» Task:
Answer from the post below on Ruby's plus-equal and shovel operators:
1. Which step number of the Ruby Koans does the post cite?
2. What value does a_ hold after a_ += b runs?
3. What are the values of a and b after that operation?

» Text excerpt:
══════════════════════════════

A few days ago I started solving the Ruby Koans, which is an amazing way to learn Ruby by solving problems (I highly recommend anyone interested in Ruby to check it out). It is basically a set of Ruby files with a series of errors (intentionally made) that you have to fix for the code to execute.
One of the steps of the Ruby Koans (step 57 to be exact, method test_the_shovel_operator_will_also_append_content_to_a_string) helped me to understand the difference between the plus-equal (+=) and the shovel (<<) operators. I decided to write this post to explain it. For the sake of readability and compactness, I’ll omit the irb output when desirable. Consider the following variables:
>> a="foo" >> b="bar" >> a_=a
Suppose we want to concatenate the strings a_ and b, and store the resulting value in the variable a_ itself. We could use the plus-equal operator to accomplish that:
>> a_ += b
The plus-equal operator concatenates the strings a_ and b, and stores the resulting value in the variable a_. Let’s check the value of the three strings after the operation:
>> a => "foo" >> b => "bar" >> a_ => "foobar"
As you can see, the variable a_ stores the concatenated string. The values of a and b are still the original values.

══════════════════════════════

» Source material:
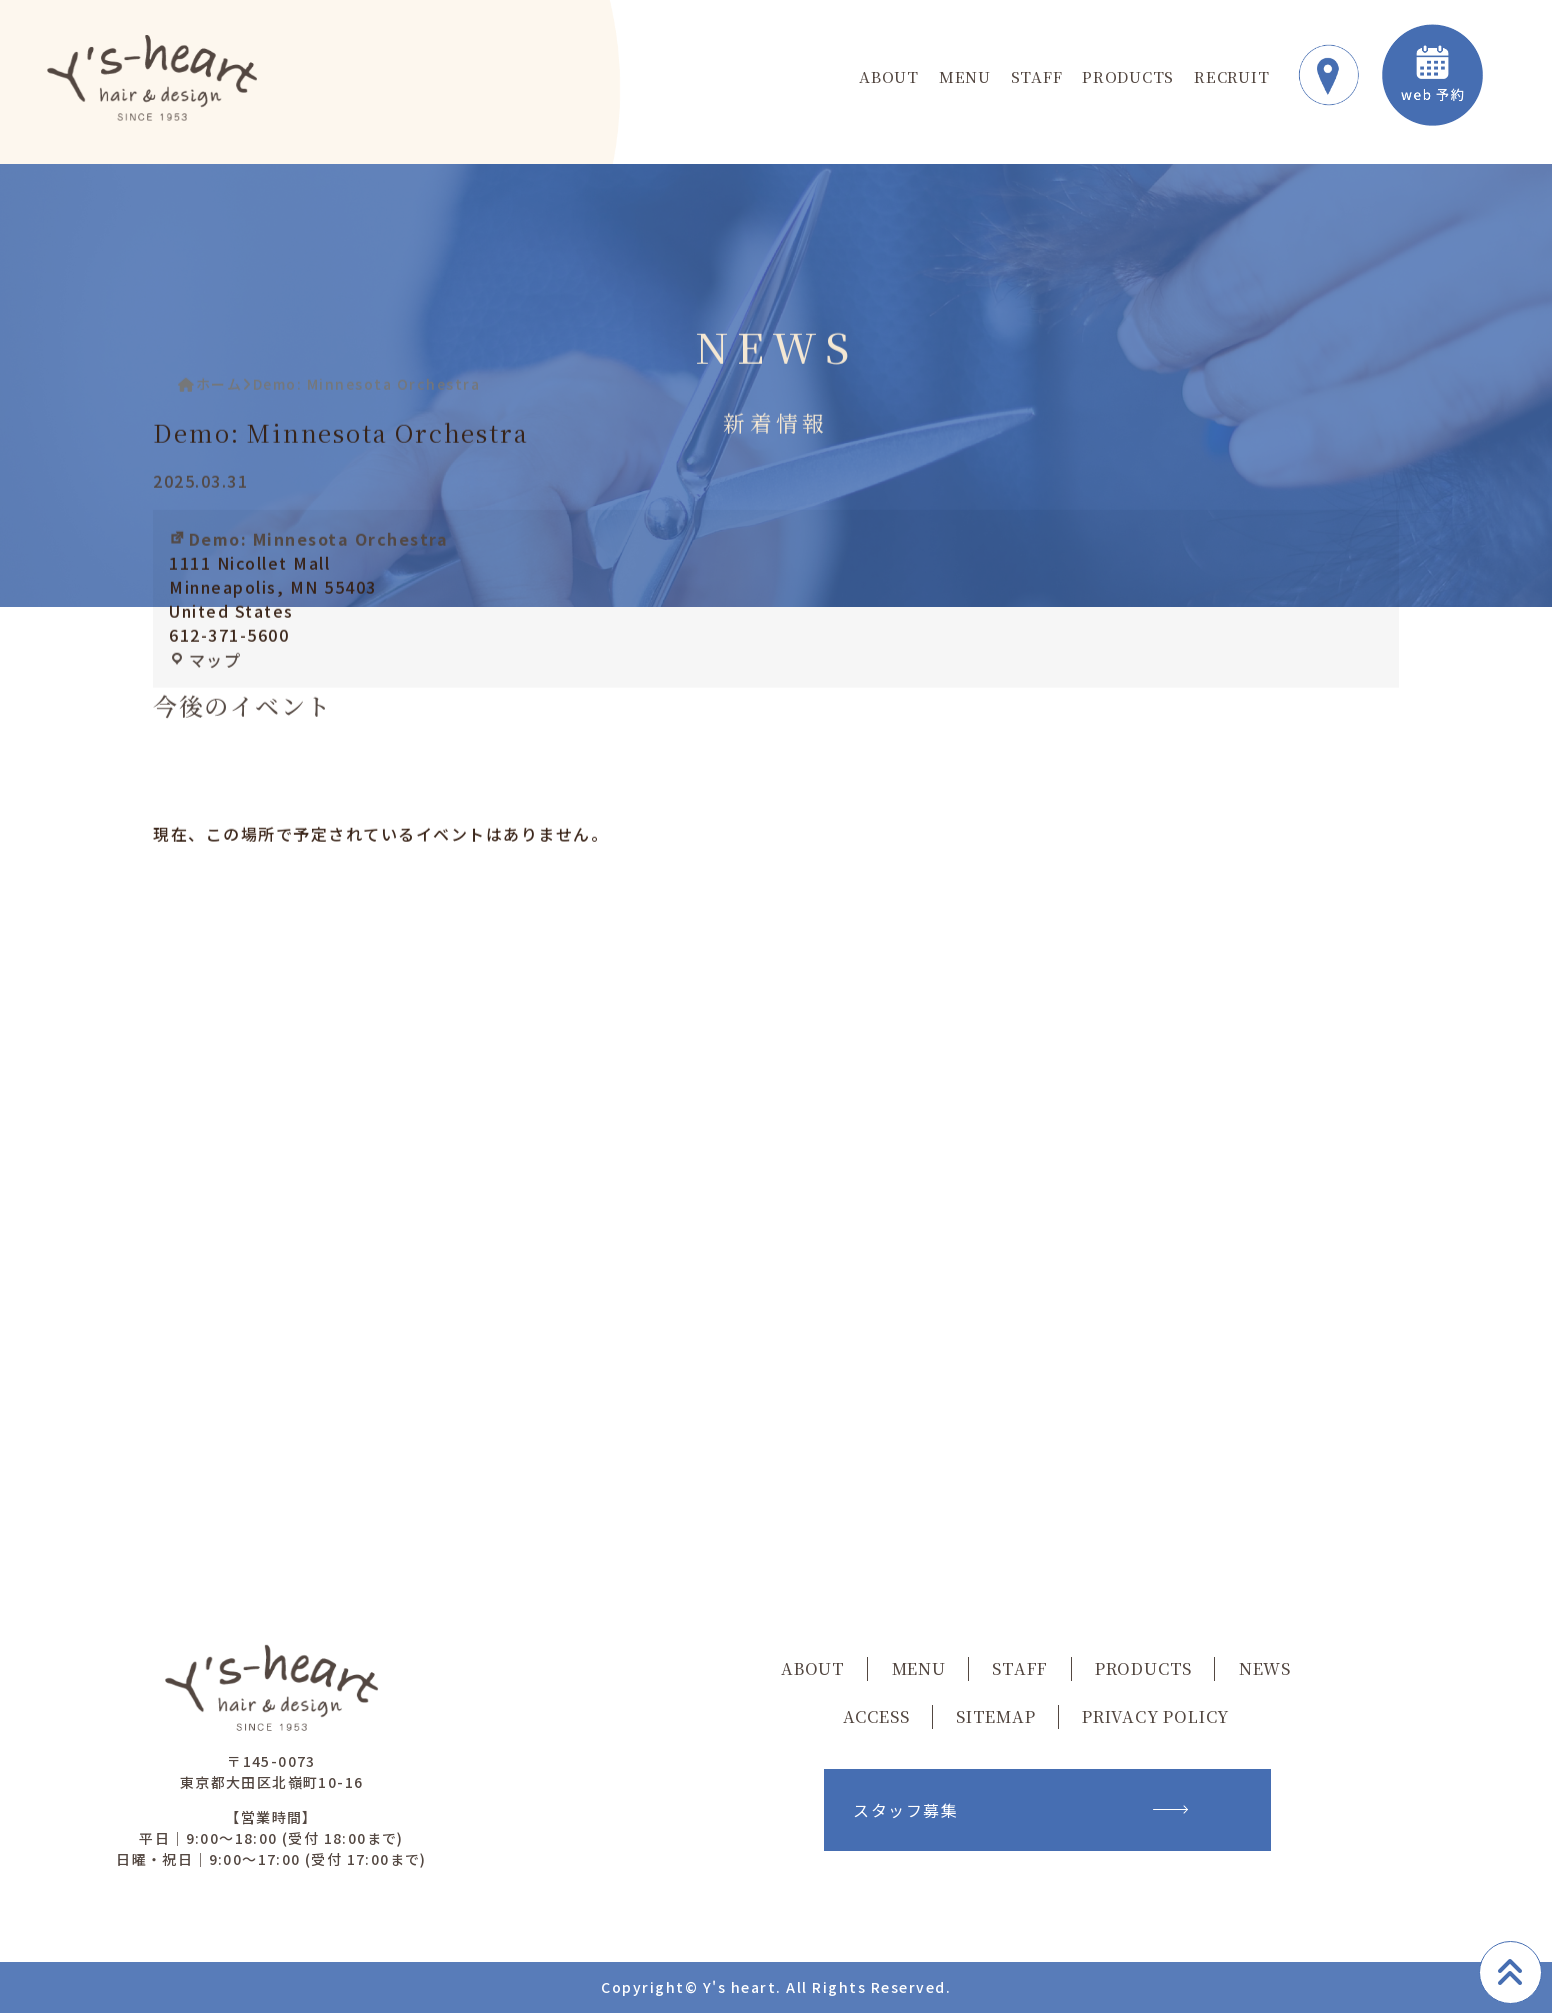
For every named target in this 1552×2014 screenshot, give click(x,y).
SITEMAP (996, 1717)
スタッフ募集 (1020, 1811)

══════════════════════════════

» Answer for the task:
1. Step 57
2. "foobar"
3. a is "foo" and b is "bar"